On August 31, 1997
Princess Diana died in a tragic crash in Paris in a car with her boyfriend while her husband and two children waited for her in London. Five days later,
Mother Teresa of Calcutta died due to complications that apparently developed after a decades-long battle with heart disease that worsened with her contracting malaria the year prior. Over the next 3 months Princess Diana graced the covers of the major news magazines (
Life,
Time, Newsweek and others
) at least 9 times. The world grieved. Her story led the evening news every night and her funeral was broadcast live to millions. Elton John even re-wrote a song for her.

Meanwhile, Mother Teresa barely warranted mention in the news tsunami that left her swamped behind the flash and glitz of the princess. This said more about our cultural values than Mother Teresa ever could have said herself.
But this week that changed. Suddenly,
Mother Teresa is newsworthy ... the lead story no less ... cover material. This week Mother Teresa has even supplanted the backwash tsunami of the ten-year remembrance of Diana's death. But it is not the ten-year remembrance of Mother Teresa that the press has found so marketable. It is not even a belated appreciation for her 60 years of work with the poor and dying in India.
No, what is so tantalizingly important about her now is that she had a "crisis of faith" that has recently been revealed in letters which she had specifically requested not be made public, but rather destroyed. (Funny how the press's commitment to its sources' privacy changes from time to time -- especially when they can scoop a story like this one). The hook, you see, is that Mother Teresa, a world-renown icon of religious commitment, sometimes questioned her faith.
Time magazine reports that ...
... one of the great human icons of the past 100 years, whose remarkable deeds seemed inextricably connected to her closeness to God and who was routinely observed in silent and seemingly peaceful prayer by her associates as well as the television camera, was living out a very different spiritual reality privately, an arid landscape from which the deity had disappeared.

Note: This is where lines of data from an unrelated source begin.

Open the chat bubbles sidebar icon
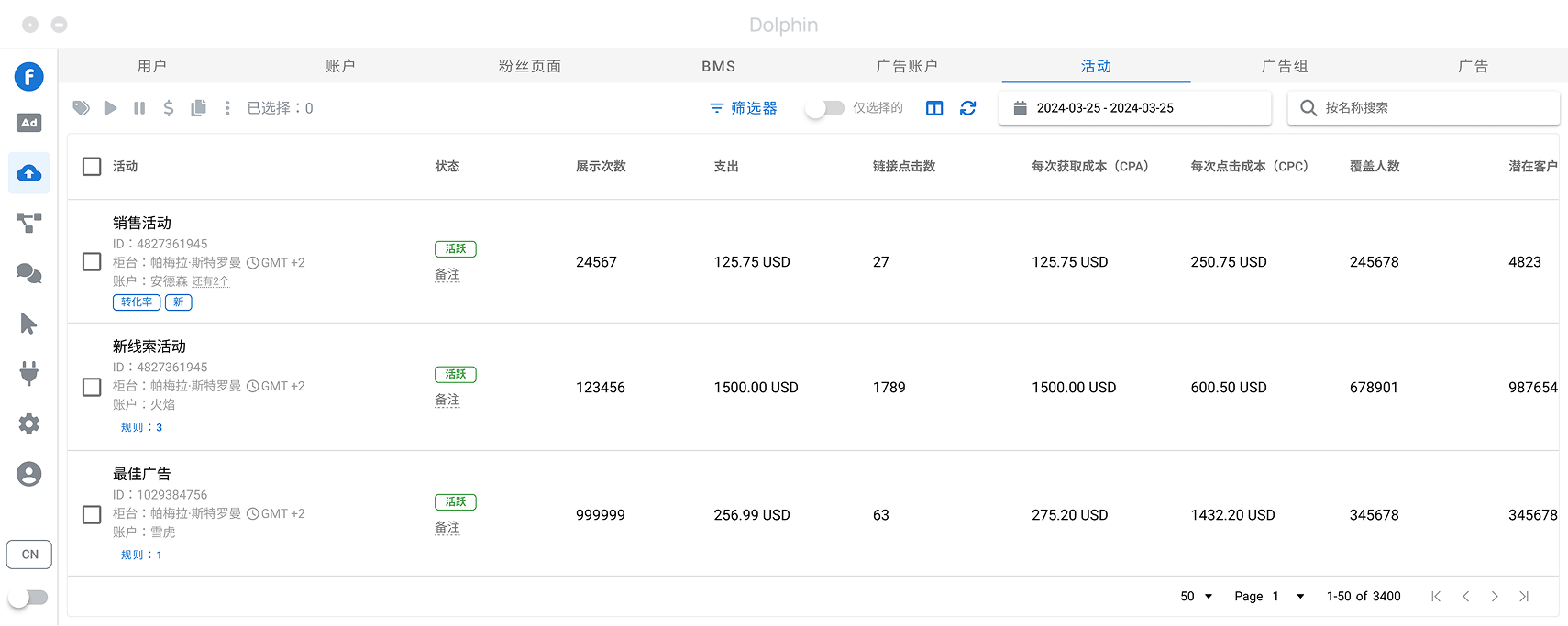The height and width of the screenshot is (626, 1568). coord(29,273)
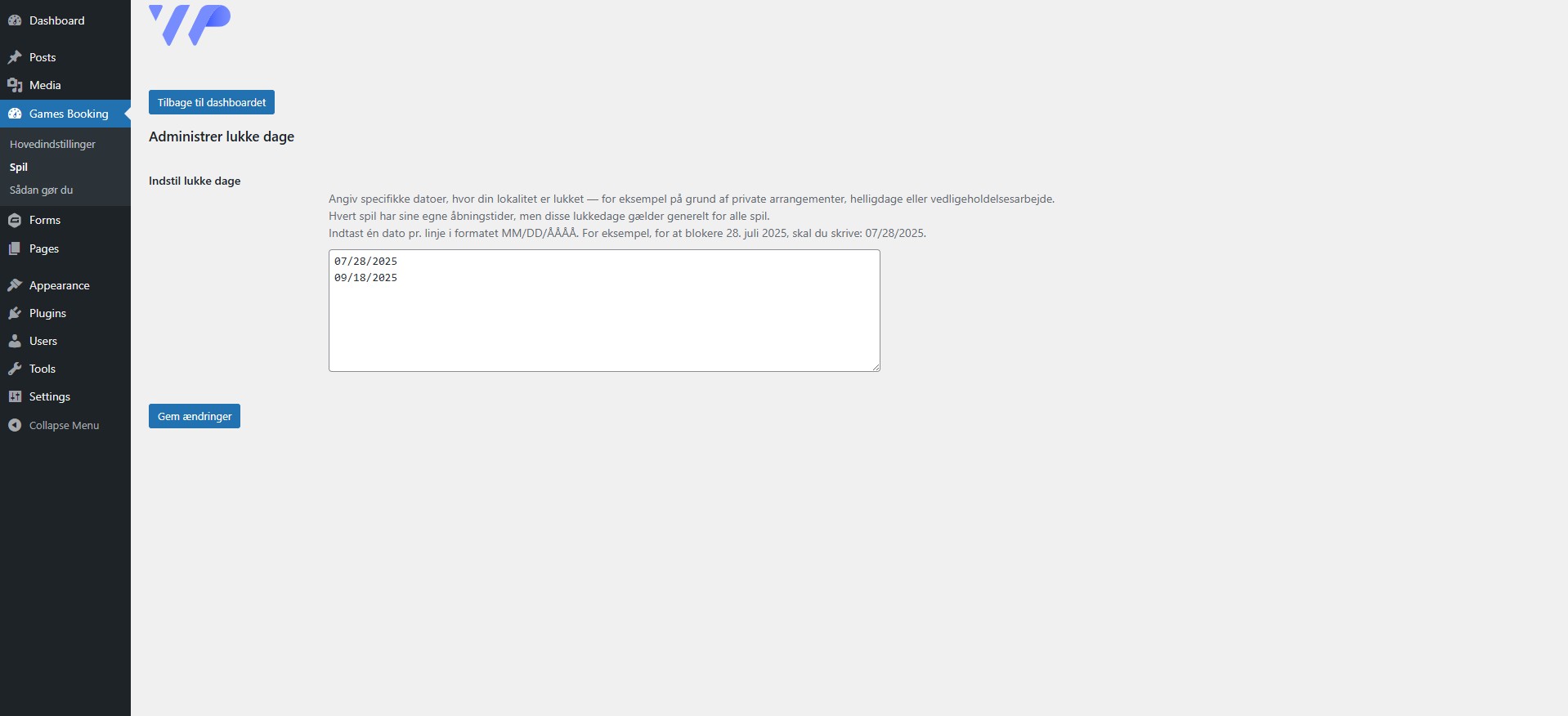The width and height of the screenshot is (1568, 716).
Task: Click the Appearance paintbrush icon
Action: coord(15,285)
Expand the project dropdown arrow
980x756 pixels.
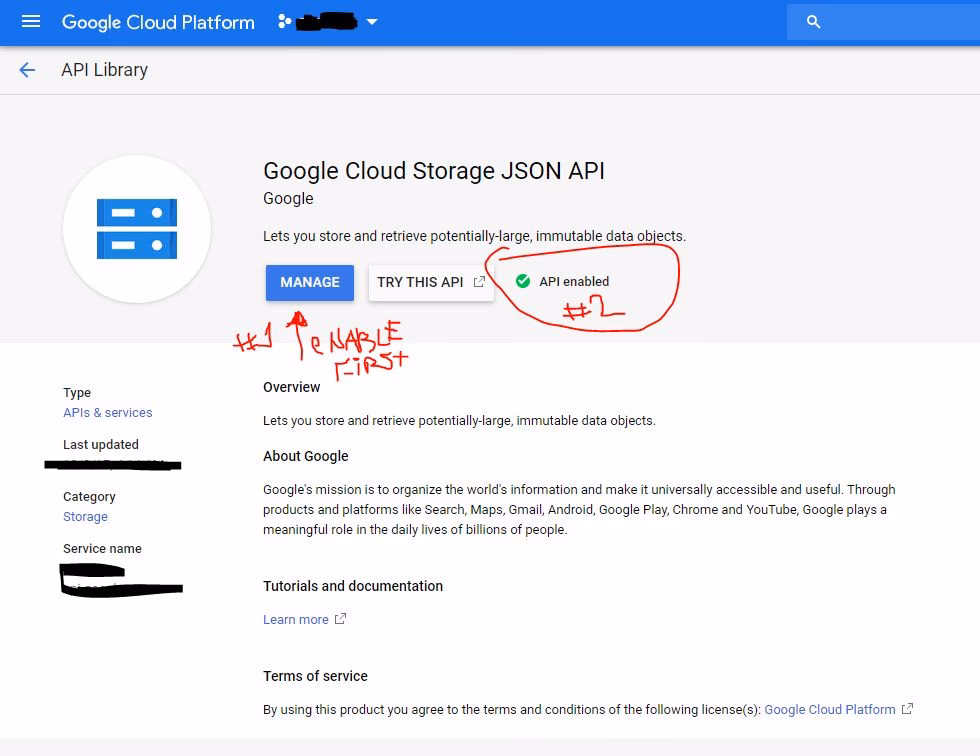pyautogui.click(x=372, y=22)
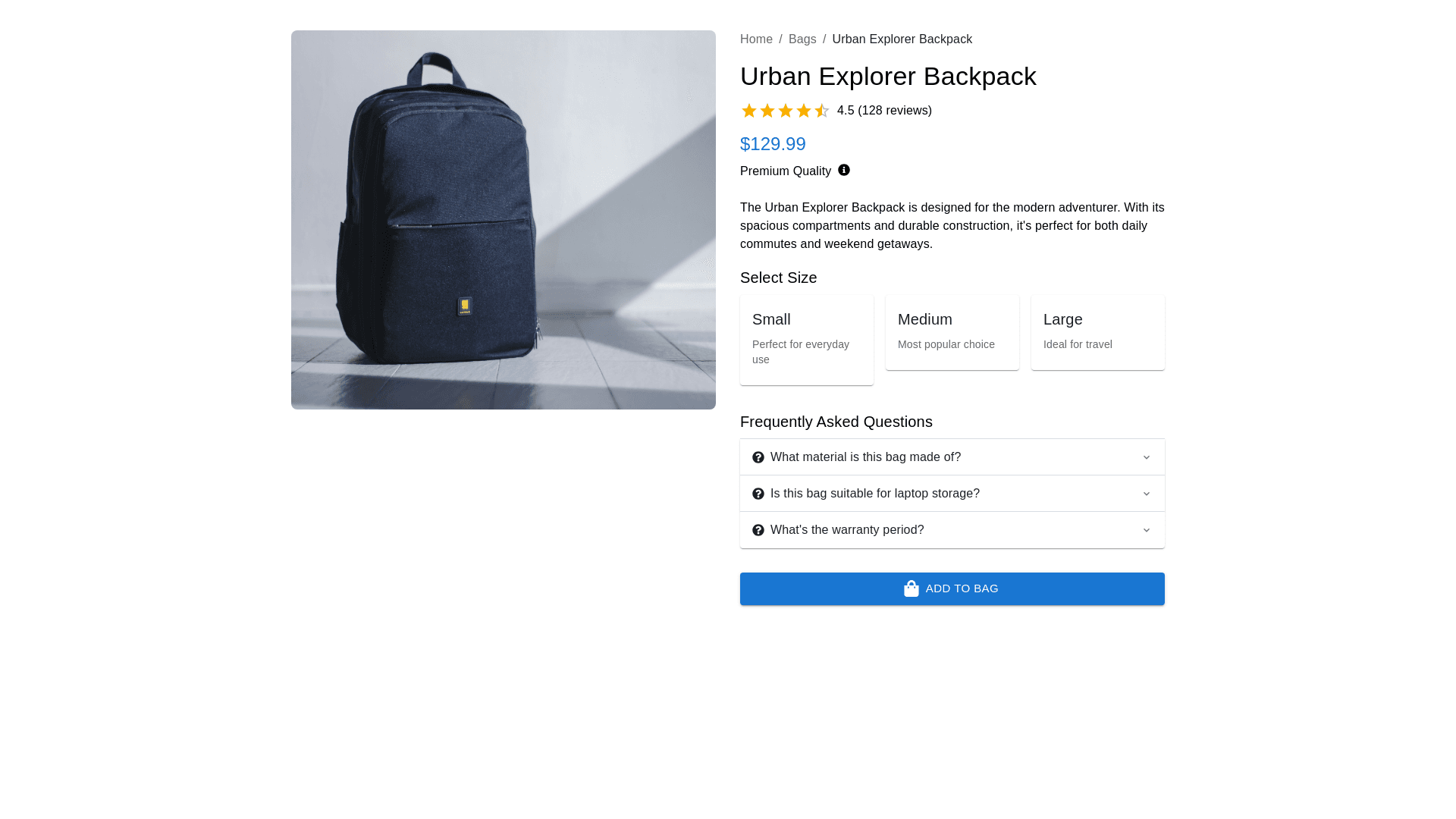Open the Bags breadcrumb link
1456x819 pixels.
point(802,39)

That, to a secular press hell-bent on de-legitimizing faith or anyone who claims to have it, is too juicy to
not be shouted from the rooftops. Mother Teresa has become a target for their secular wrath. And that is the
only reason they have any interest in her now. In her crying out to God, militant atheists like
Christopher Hitchens see nothing but an opportunity to exploit. Hitchens despises a:
... Church [that] should have had the elementary decency to let the earth lie lightly on this troubled and miserable lady, and not to invoke her long anguish to recruit the credulous to a blind faith in which she herself had long ceased to believe.

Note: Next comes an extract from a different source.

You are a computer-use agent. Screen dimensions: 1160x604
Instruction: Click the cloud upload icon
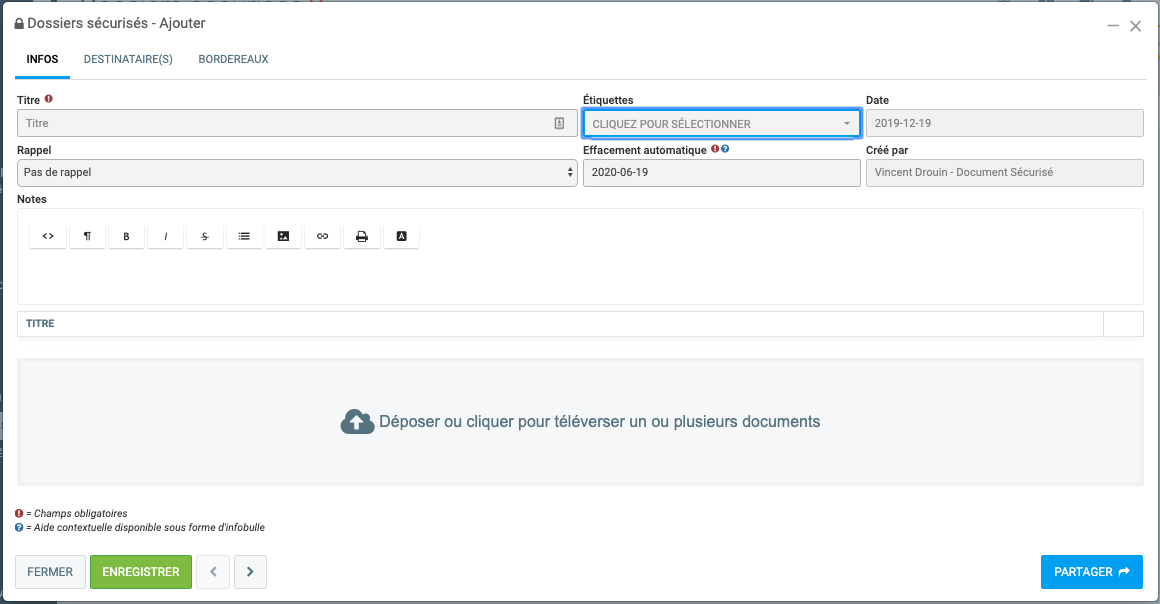pos(357,422)
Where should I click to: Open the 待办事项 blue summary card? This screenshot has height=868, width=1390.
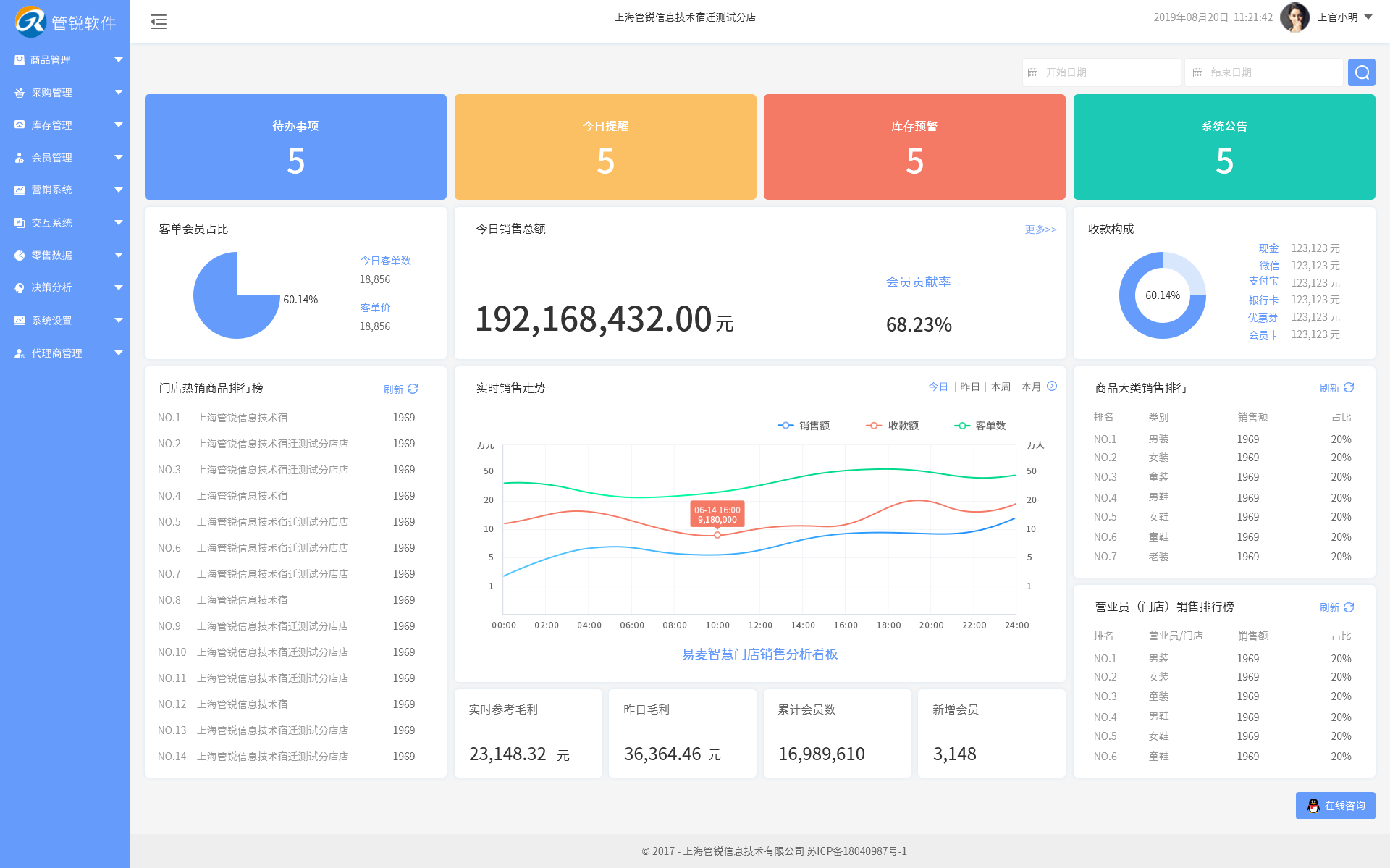pos(295,147)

But just what was Mother Teresa's "crisis"? At various points in her life, she questioned the existence of God because He seemed hidden and unreachable amid the squalor and misery of life that engulfed her. God's hiddenness was painful to her, her longing for Him palpable:
For me, the silence and the emptiness is so great, that I look and do not see,—Listen and do not hear—the tongue moves but does not speak ... Such deep longing for God—and … repulsed—empty—no faith—no love—no zeal.—[The saving of] Souls holds no attraction—Heaven means nothing ... What do I labor for? If there be no God—there can be no soul—if there is no Soul then Jesus—You also are not true.